Show that $X_n = \{f((k+1)2^{-n})-f(k2^{-n})\}/2^{-n}$ on $I_{k,n} = [k2^{-n},(k+1)2^{-n}]$ defines a martingale where $\mathscr{F}_n = \sigma(I_{k,n})$
I'm not sure what $E(X_{n+1}|\mathscr{F}_n)$ means in this context. I can write $I_{k,n} = I_{m,n+1} \cup I_{m+1,n+1}$ for some $m$ but would be great to know the physical meaning. Thanks.
I am assuming that the underlying probability filtered space is $([0,1],\{\mathscr{F}_n:n\in\mathbb{Z}_+\},\lambda)$, where $\lambda$ is Lebesgue measure. To check that $(X_n,\mathscr{F}_n)$ is indeed a Martingale, it is enough to see whether for $I_{n,k}:=\Big(\frac{k}{2^n},\frac{k+1}{2^n}\Big]=I_{n+1,2k}\cup I_{n+1,2k+1}$ you have that $\mathbb{E}[X_{n+1};I_{n,k}]=\mathbb{E}[X_n;I_{n,k}]$.

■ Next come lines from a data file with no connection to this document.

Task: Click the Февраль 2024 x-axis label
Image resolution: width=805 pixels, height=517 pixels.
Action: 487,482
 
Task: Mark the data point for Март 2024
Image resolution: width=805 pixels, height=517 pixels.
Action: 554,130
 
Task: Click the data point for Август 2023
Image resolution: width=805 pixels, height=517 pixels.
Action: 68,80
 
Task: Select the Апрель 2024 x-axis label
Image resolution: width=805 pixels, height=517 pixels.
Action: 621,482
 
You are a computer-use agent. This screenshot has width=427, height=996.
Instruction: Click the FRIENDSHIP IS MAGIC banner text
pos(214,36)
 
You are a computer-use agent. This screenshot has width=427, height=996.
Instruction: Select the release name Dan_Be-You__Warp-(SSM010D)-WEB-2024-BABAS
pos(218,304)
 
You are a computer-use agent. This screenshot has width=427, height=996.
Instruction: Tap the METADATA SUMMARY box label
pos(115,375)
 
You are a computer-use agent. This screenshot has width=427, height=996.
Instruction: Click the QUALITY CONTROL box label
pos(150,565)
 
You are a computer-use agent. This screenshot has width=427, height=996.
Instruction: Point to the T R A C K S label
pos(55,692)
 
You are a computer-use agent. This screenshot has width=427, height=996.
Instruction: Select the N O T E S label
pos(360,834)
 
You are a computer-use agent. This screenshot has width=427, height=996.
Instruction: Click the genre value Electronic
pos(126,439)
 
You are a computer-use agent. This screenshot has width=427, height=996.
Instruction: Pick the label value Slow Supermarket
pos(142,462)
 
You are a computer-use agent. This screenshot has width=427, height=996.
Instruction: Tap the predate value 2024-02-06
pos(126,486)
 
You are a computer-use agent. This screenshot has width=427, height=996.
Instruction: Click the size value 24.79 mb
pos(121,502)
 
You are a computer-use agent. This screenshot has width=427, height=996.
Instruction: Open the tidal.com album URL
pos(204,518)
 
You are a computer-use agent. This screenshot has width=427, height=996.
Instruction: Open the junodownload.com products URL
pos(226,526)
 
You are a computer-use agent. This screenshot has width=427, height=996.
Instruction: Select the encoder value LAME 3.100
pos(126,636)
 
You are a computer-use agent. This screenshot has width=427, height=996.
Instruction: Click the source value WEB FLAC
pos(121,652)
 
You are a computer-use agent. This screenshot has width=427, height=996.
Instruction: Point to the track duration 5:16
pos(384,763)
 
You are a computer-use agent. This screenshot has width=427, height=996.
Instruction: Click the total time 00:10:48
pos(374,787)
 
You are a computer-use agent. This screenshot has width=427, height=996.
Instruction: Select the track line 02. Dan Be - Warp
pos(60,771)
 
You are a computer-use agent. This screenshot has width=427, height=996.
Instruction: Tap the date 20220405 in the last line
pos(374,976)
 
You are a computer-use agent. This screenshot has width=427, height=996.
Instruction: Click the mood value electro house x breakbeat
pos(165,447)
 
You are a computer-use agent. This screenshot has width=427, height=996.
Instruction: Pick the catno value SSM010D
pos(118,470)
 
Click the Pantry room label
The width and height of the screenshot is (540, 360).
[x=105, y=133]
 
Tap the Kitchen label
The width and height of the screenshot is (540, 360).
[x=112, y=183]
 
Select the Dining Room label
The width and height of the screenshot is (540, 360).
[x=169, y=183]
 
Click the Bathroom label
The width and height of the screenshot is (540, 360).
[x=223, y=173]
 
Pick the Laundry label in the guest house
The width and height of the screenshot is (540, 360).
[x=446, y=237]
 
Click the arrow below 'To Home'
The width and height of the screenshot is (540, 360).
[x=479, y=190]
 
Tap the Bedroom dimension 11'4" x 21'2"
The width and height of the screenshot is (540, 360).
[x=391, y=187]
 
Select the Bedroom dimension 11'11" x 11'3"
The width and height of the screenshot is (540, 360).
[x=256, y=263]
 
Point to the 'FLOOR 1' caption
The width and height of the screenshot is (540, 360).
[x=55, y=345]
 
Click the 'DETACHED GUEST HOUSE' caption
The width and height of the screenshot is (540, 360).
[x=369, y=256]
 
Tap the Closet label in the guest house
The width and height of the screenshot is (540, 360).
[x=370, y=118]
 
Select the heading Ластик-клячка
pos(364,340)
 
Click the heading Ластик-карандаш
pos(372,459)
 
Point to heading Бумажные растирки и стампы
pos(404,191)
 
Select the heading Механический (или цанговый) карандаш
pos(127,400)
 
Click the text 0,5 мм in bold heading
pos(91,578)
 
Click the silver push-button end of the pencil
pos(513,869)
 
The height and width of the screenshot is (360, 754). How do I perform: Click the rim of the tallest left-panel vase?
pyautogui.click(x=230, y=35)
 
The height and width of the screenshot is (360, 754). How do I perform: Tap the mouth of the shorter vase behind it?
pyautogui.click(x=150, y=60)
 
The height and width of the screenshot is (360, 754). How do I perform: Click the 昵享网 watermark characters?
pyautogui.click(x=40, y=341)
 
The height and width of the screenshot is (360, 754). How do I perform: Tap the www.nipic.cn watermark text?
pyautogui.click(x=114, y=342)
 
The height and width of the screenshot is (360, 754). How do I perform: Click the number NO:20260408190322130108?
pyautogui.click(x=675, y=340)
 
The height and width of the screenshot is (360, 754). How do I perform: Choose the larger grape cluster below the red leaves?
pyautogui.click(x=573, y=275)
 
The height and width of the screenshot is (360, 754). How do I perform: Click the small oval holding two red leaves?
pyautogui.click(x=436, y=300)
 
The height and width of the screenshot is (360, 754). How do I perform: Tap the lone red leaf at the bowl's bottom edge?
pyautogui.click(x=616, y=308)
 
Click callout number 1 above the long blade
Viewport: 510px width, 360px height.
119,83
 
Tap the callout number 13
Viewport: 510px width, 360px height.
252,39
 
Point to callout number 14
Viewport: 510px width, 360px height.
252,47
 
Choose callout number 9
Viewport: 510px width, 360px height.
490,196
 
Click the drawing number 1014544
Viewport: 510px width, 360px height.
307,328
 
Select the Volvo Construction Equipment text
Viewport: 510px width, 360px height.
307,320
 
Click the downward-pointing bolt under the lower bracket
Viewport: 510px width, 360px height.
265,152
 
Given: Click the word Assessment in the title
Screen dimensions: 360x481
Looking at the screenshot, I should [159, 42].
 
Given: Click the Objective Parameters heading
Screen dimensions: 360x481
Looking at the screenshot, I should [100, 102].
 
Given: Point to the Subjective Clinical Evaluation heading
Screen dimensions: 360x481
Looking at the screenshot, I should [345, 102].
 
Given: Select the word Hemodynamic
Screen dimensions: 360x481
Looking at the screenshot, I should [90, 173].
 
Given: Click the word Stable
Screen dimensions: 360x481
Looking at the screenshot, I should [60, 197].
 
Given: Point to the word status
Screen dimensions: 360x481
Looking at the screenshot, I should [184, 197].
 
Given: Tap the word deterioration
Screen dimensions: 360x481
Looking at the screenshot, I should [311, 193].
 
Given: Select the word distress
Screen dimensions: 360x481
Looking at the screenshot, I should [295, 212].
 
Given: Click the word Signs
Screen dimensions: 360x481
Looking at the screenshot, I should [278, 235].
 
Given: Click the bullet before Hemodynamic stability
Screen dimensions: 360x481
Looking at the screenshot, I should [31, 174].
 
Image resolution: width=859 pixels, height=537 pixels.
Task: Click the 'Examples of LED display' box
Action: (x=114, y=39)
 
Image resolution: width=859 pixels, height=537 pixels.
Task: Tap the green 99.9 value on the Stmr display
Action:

\begin{aligned} \int_{I_{n,k}}X_{n+1}(t)\,dt &= \int_{I_{n+1,2k}}X_{n+1}(t)\,dt + \int_{I_{n+1,2k+1}}X_{n+1}(t)\,dt\\ &=\Big(f\big(\frac{2k+1}{2^{n+1}}\big)-f\big(\frac{2k}{2^{n+1}}\big)\Big)\frac{1}{2^{n+1}} + \Big(f\big(\frac{2k+2}{2^{n+1}}\big)-f\big(\frac{2k+1}{2^{n+1}}\big)\Big)\frac{1}{2^{n+1}}\\ &=\Big(f\big(\frac{2k+2}{2^{n+1}}\big)-f\big(\frac{2k}{2^{n+1}}\big)\Big)\frac{1}{2^{n+1}}\\ &=\Big(f\big(\frac{k+1}{2^n}\big)-f\big(\frac{k}{2^n}\big)\Big)\frac{1}{2^{n+1}}\\ &=\frac{1}{2}\int_{I_{n,k}}X_n(t)\,dt \end{aligned}
Unless I am missing something, it does not seem that we have a martingale. $Y_n=2^nX_n$ on the other hand does seem to be a Martingale.